▸ Task statement
For the data below, work out how many lines contain the word "will" and supply only that number.

▸ Available data
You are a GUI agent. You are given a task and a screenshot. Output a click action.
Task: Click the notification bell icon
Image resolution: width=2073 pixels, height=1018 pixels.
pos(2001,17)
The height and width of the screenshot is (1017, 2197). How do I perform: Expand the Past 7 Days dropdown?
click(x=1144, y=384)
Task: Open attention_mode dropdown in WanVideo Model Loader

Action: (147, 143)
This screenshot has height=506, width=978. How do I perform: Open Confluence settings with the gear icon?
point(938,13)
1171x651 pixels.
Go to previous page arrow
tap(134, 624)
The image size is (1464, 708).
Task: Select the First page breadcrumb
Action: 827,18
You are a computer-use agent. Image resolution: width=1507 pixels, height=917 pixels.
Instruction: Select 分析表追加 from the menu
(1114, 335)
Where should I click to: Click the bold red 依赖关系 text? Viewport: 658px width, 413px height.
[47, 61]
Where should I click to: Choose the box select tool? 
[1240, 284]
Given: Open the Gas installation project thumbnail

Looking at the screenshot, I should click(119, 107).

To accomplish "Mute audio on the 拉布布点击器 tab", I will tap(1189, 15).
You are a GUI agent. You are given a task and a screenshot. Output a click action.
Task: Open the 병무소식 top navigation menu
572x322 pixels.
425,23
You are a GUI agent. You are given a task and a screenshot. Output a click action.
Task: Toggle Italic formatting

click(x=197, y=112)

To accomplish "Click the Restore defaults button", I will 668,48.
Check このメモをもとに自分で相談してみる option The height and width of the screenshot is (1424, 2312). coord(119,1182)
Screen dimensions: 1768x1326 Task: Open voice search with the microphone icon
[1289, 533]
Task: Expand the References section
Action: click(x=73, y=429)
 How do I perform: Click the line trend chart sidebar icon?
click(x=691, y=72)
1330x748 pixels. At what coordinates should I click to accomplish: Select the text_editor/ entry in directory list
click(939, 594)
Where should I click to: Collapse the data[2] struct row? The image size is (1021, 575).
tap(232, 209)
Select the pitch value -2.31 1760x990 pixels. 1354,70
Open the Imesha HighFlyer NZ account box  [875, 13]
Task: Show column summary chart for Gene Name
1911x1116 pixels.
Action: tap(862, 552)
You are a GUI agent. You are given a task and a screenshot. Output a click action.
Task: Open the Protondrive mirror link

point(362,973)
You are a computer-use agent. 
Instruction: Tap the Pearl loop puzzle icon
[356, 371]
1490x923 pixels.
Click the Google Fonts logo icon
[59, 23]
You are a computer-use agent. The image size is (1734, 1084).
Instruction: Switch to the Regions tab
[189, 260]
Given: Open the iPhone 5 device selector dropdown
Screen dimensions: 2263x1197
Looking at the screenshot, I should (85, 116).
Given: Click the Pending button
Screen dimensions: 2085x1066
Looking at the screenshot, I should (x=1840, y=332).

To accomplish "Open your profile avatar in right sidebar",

▸ Answer to this exercise
2